§ **Input data**:
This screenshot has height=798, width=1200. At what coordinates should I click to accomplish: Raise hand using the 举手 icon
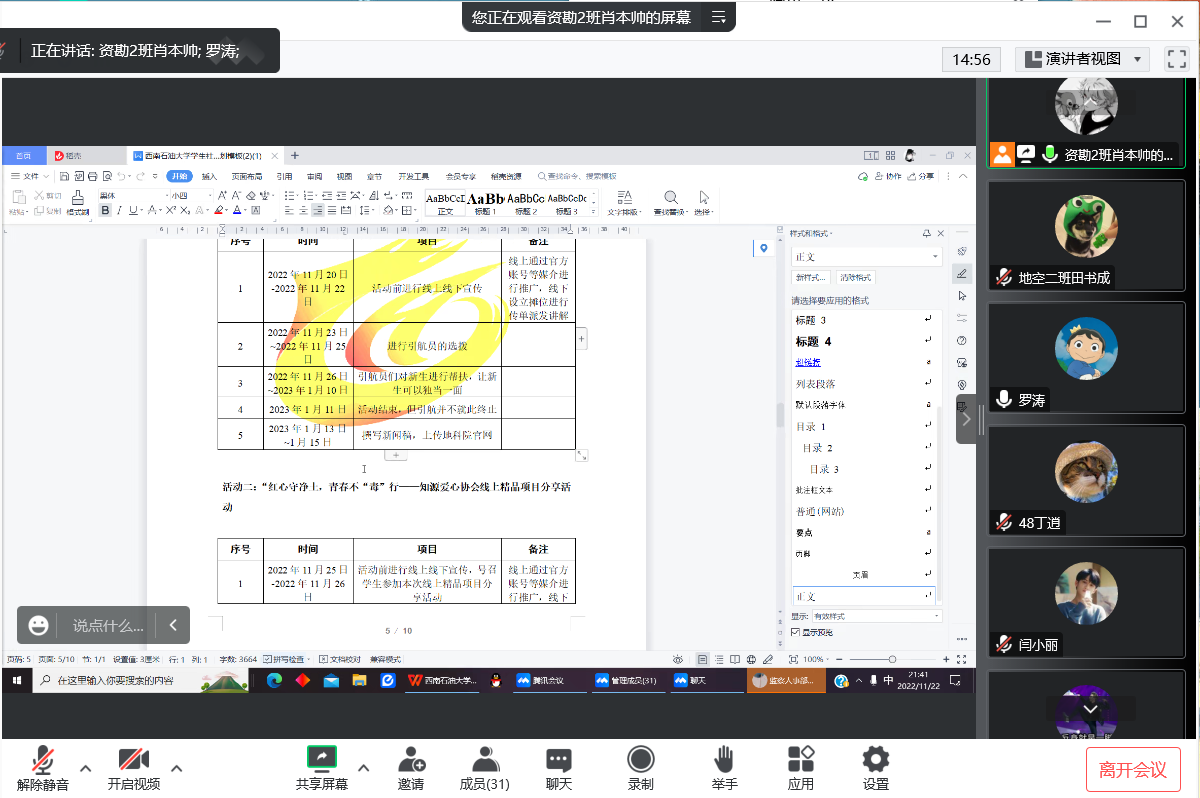pos(724,759)
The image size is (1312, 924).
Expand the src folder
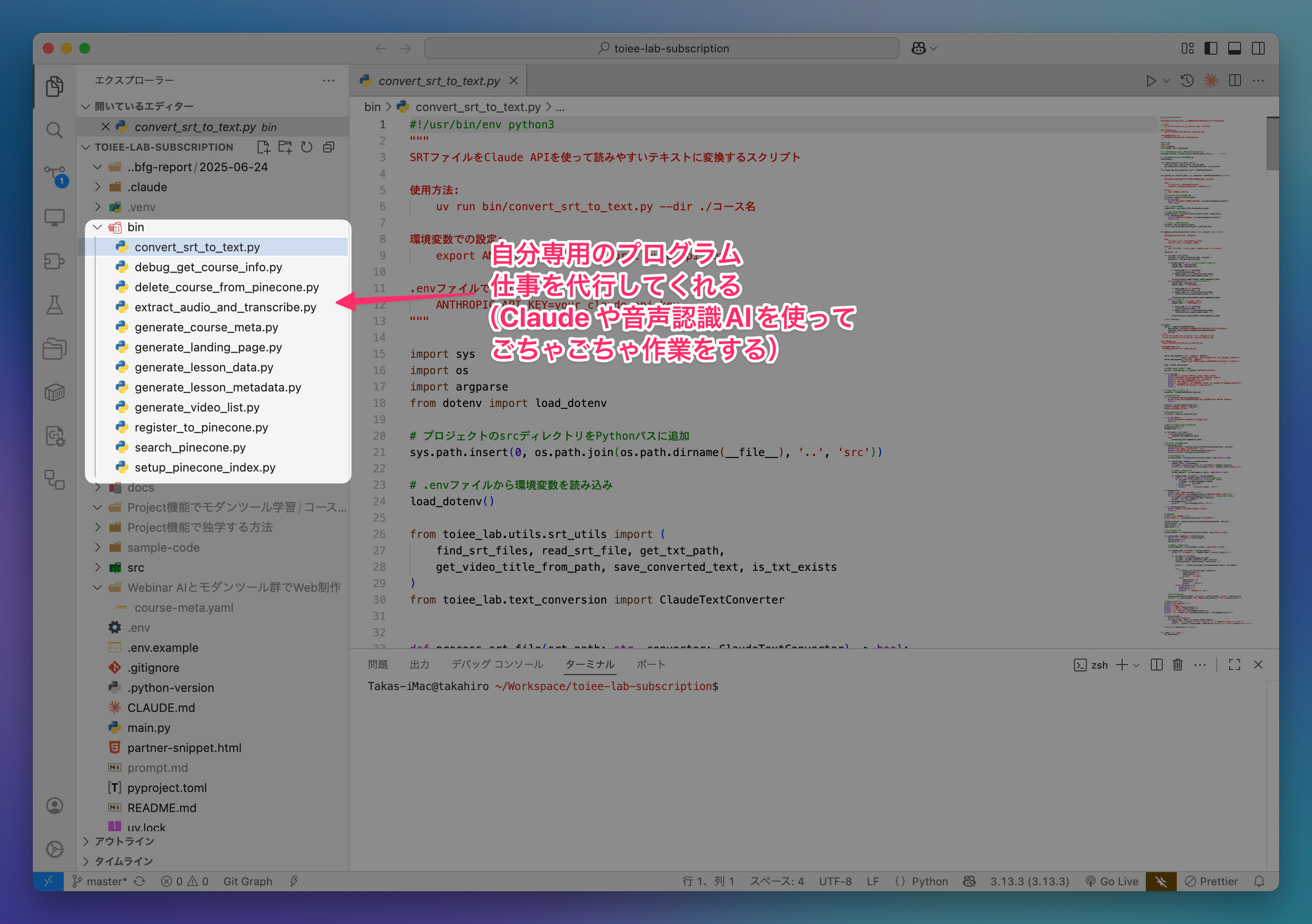98,568
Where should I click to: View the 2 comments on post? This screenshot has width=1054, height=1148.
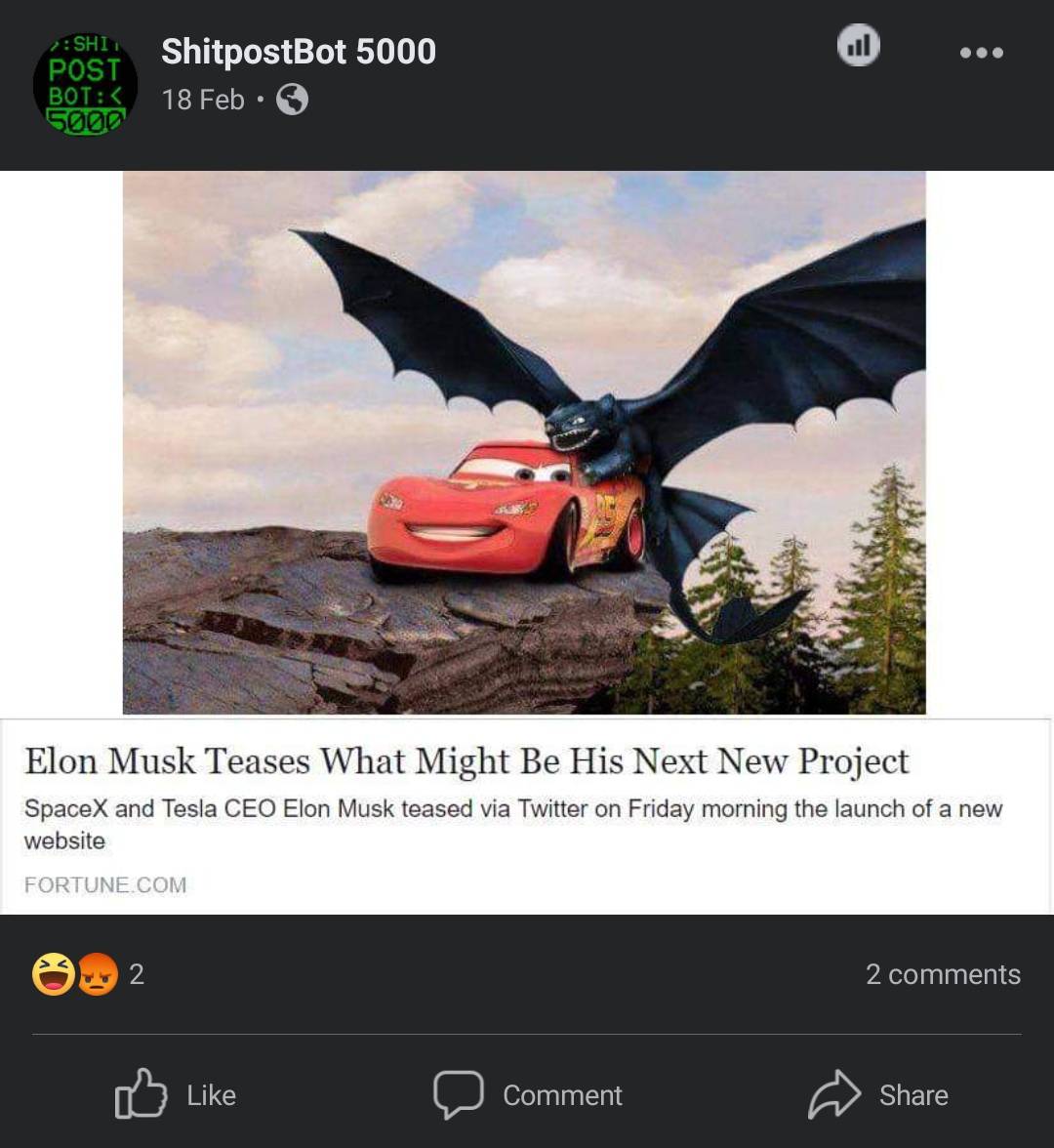(x=943, y=974)
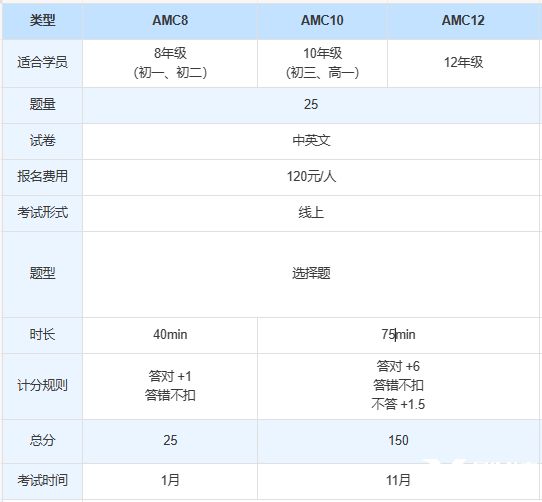Select the 8年级 (初一、初二) cell

tap(170, 63)
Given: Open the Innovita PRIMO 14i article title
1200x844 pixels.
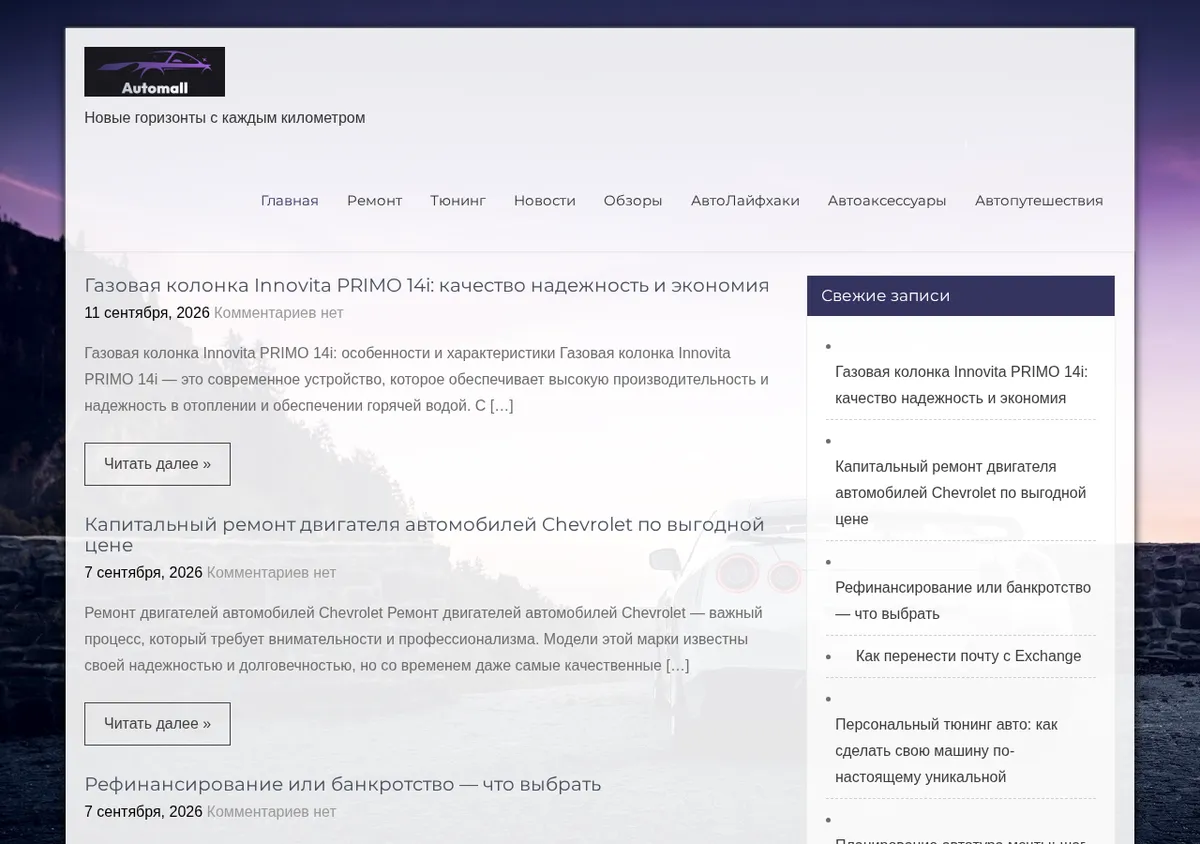Looking at the screenshot, I should point(427,285).
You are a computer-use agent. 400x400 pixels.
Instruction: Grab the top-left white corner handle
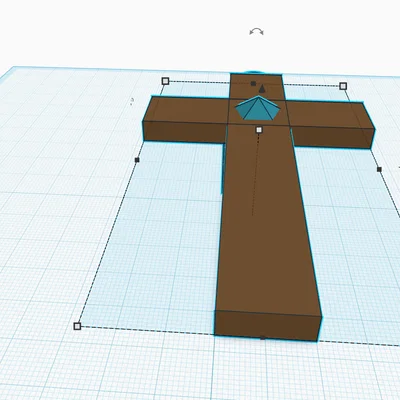coord(165,81)
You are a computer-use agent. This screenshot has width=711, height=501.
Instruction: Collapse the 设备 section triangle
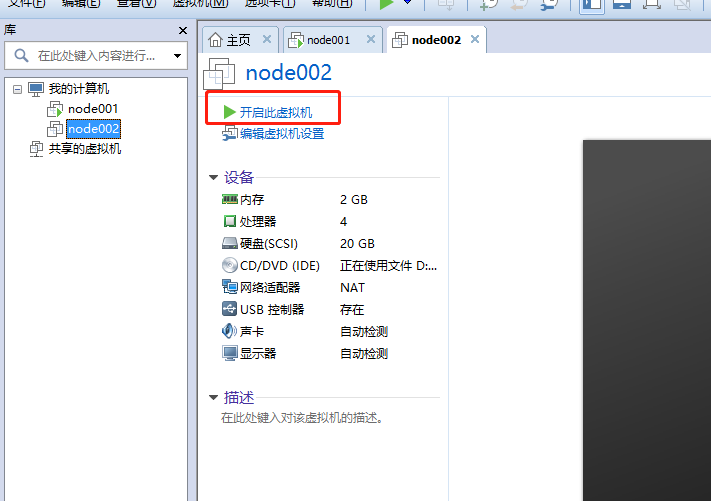click(213, 177)
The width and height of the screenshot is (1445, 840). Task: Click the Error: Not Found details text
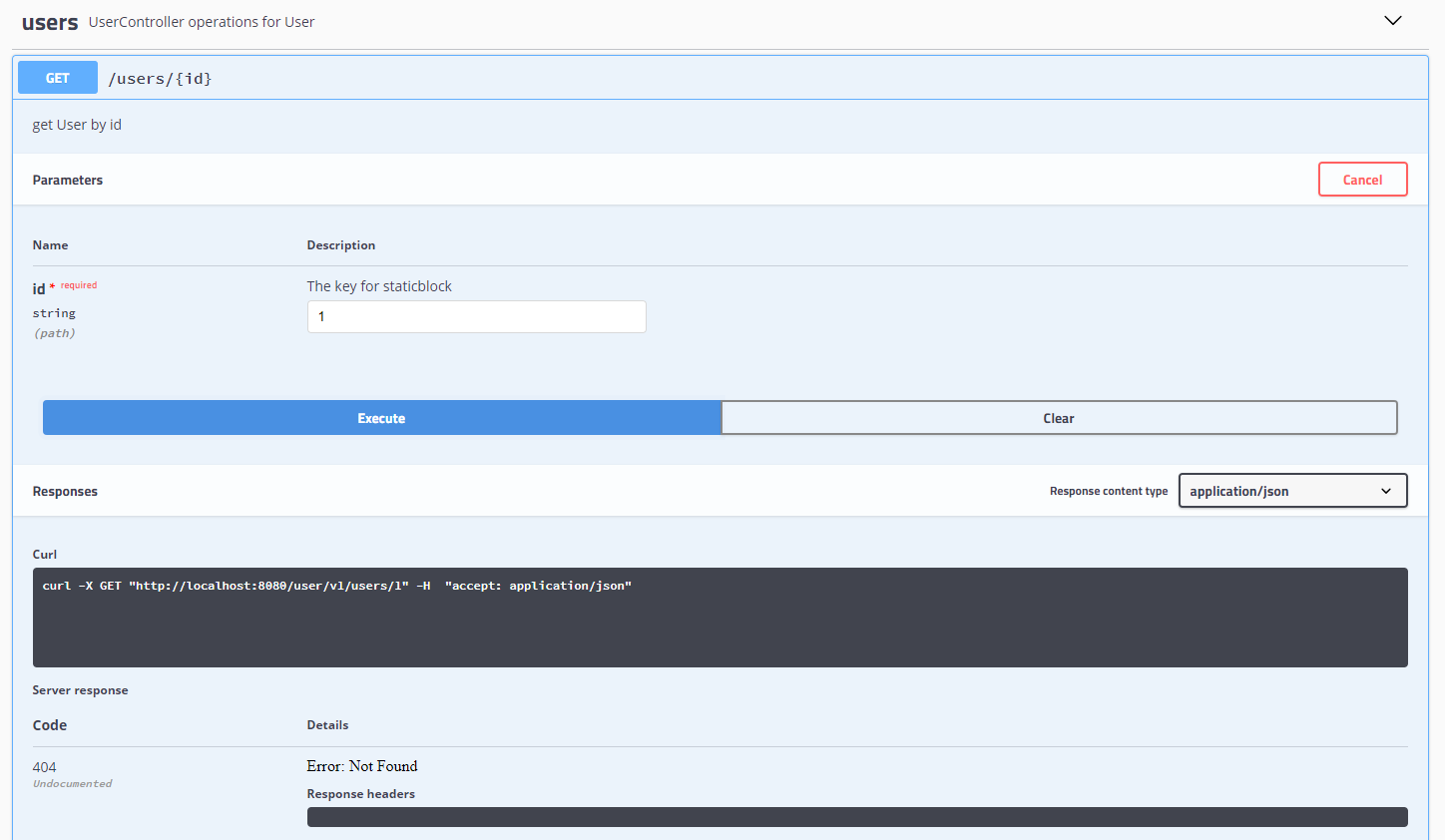point(362,765)
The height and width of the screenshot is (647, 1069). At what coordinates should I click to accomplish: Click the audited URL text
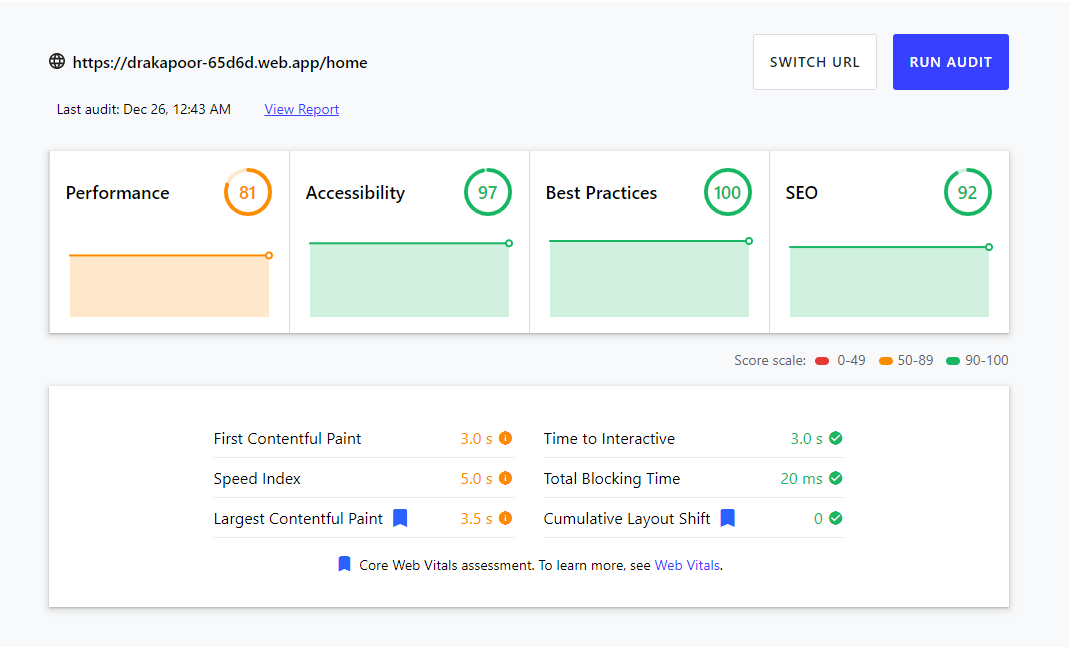[x=220, y=62]
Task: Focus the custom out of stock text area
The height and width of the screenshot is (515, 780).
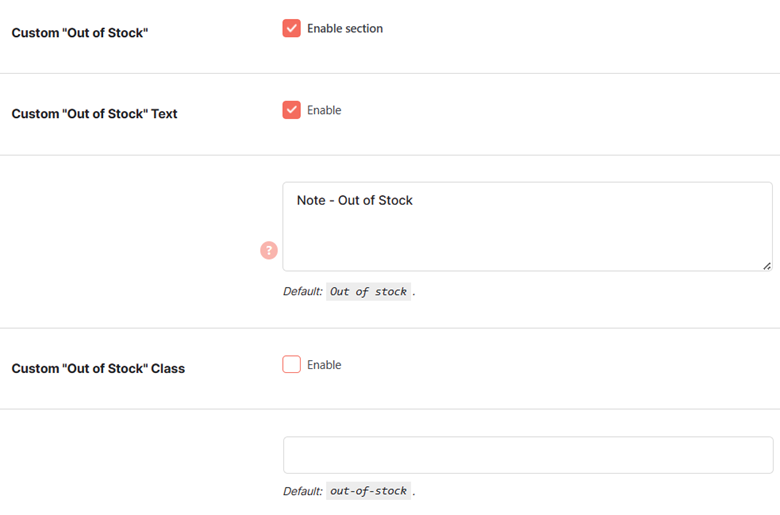Action: point(527,226)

§ **What is needed**:
Give back every item above word for word, leaving out the pictures.

§ **Expected answer**:
This screenshot has height=798, width=1200. At what coordinates should I click to accomplish: Raise hand using the 举手 icon
pos(724,759)
The image size is (1312, 924).
Expand the src folder
98,568
Where should I click to: View the 2 comments on post? This screenshot has width=1054, height=1148.
(x=943, y=974)
Select the 8年级 (初一、初二) cell

tap(170, 63)
Given: Open the Innovita PRIMO 14i article title
1200x844 pixels.
Looking at the screenshot, I should point(427,285).
You are a computer-use agent. 400x400 pixels.
Instruction: Grab the top-left white corner handle
coord(165,81)
You are a computer-use agent. This screenshot has width=711, height=501.
Instruction: Collapse the 设备 section triangle
click(213, 177)
The width and height of the screenshot is (1445, 840). Task: Click the Error: Not Found details text
point(362,765)
The height and width of the screenshot is (647, 1069). At what coordinates should I click to accomplish: Click the audited URL text
[x=220, y=62]
Task: Focus the custom out of stock text area
The height and width of the screenshot is (515, 780).
Action: point(527,226)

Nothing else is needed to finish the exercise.